最后的愿望
躺在沙发上,我的思绪飘回几个月前在出租屋里的日子。仰望着天花板上浮华的装饰和彩灯,我不禁感慨简朴的屋子和华丽的生活给人的体验差距竟如此之大。走了一天山路的我双脚又酸又痛,换在以前我是只想洗洗睡的。但此刻我的双脚却正泡在一个装满了温热牛奶的木桶里,被沙发前的男性按摩,令人舒爽。
一阵疼痛突然从脚底传来,我面前的男人用了很大的力气按了一下我的脚掌,“怎么样,舒服吗?问你两遍了怎么不说话?”,刚刚,他有问我吗?我的脑海里闪过这么一句回复,大概是因为我出神了没听到吧。于是我轻轻地应了一声:“嗯。”
说话的是我的“老板”,我把他叫做老板是因为他是给我工资的。这听上去很离谱,但事实就是这样。由于去年的疫情,大部分毕业生真变成了所谓的“毕业即失业”。作为一名选错了专业的女生,起初我对于找工作这件事没有报丝毫希望。但我现在的老板,也就是我的同班同学——江阳,主动找上了我,找我聊了一件令我震惊的事情,才有了如此场景。
“童童,今天辛苦了。付出就会有收货,你的脚丫一定会很好吃的。”江阳的手指并排挤压在我的脚心,相当有节奏地按压和松开我脚底上的肉和神经,为我带来极度放松和舒适的体验。他无数次告诉过我,这样的锻炼是为了保证脚上的肉足够筋道,毕竟只有锻炼才能保证肉质健康,而同时也能提升口感。
“从明天开始,你要有新的日程了。”江阳对我说道。这话引起了我的注意,我放下手里的苹果12,双手把自己撑了起来,看向江阳的面孔:“什么?”。

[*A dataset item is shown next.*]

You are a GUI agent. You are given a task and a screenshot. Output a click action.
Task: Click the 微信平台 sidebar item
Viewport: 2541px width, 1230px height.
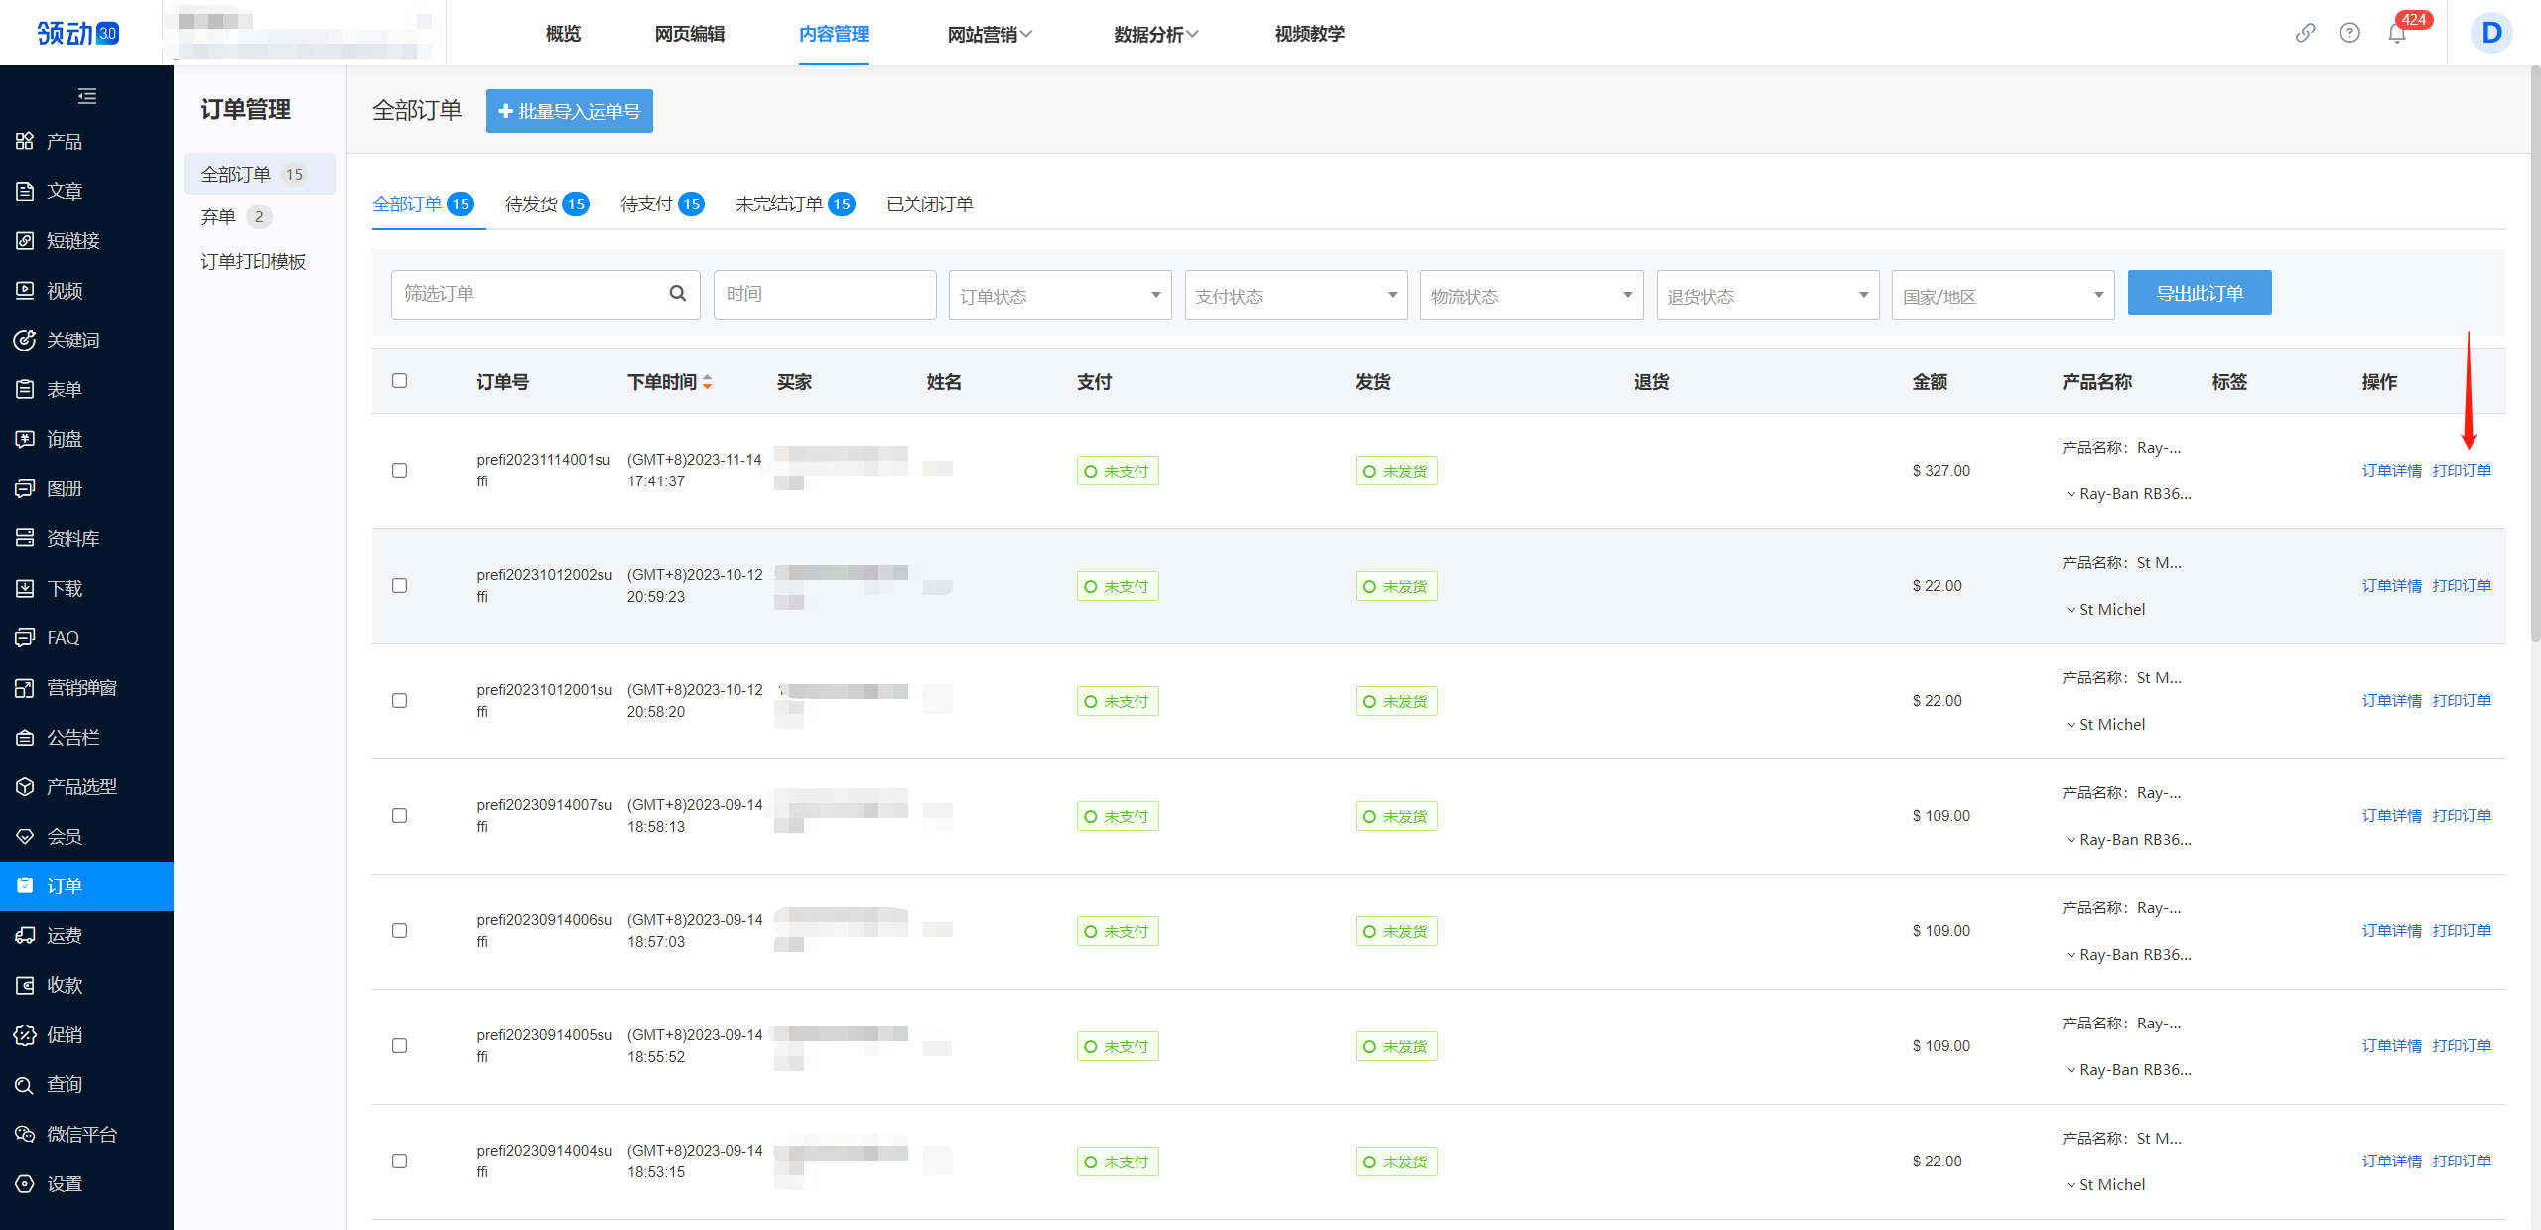click(x=81, y=1134)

“我说,我有了新的安排。”他右手拖着我的脚,左手轻轻弹了弹我的脚背,“关于你的脚。”
“说来听听?”尽管他之前多次提起过料水泡脚一事,但我依然对他具体的安排比较好奇。然而,他把我的脚放回了木盆里,卖起了关子:“明天晚上你就知道了。哦对了,明天你一天假。”江阳刚说完,电话便突然响了起来。“这都几点了谁还打电话。”他拿出手机看了一眼,让我回屋赶紧睡觉,便接电话聊了起来:“喂爸,哦明天去唐叔那啊……”。
第二天的假期,我约上闺蜜艺宁一起出门逛街,用自己的工资给她买东西,玩得不亦乐乎。她一直不清楚我的工作是什么,以及我的工资有多高。在那天的逛街过程中,毫不意外地,她再次问起了我的工作。想到既然这世道都可以允许“秀足餐厅”的存在,我终于忍不住向她解释了我的工作——一只肉畜。这份“工作”是世界上独一份,因为其他肉畜几乎都是饭店的私有财产,她们是不会有工资的。大概许多人会像她一样有同样的疑问:“这有何意义?”我只会回答:是的,没有意义,我只是想寻死。
我的毕业季赶上了疫情,在全球经济遭遇史前灾难之后,许多人遇到了就业困难。我很庆幸自己先后找到了两份我觉得还不错的工作,在这几个月内,母亲经常打电话慰问我。也正是在假期的前一天晚上,她又打电话说了许多没用的话。我家里是小有资产的,父母的事业相当成功,但或许就像一句话所述:事业和家庭不可兼得。我从小讨厌父母的唠叨,他们总以赚钱为由把我自己一个人丢在家里就出门,拐过头来却总是询问我为什么不告诉他们我的心事。
就让我一个人默默地去世好了,让我去死吧。
我享受这样的生活。或许最后我会葬在自己这位老板——或是叫做主人,的肚子里,但有工资拿,谁不愿意呢?这几个月大概是我人生中最开心的几个月,吃喝拉撒睡都有人愿意为我买单。最关键的是,他不会不唠叨我。尽管他总是拉着我去做一些我不是那么喜欢的爬山、跑步等运动,但这些事情都曾让我开心过,在我累得不行的时候,他也会为我按摩我可爱的小脚丫。我甚至一度以为,我爱上了他。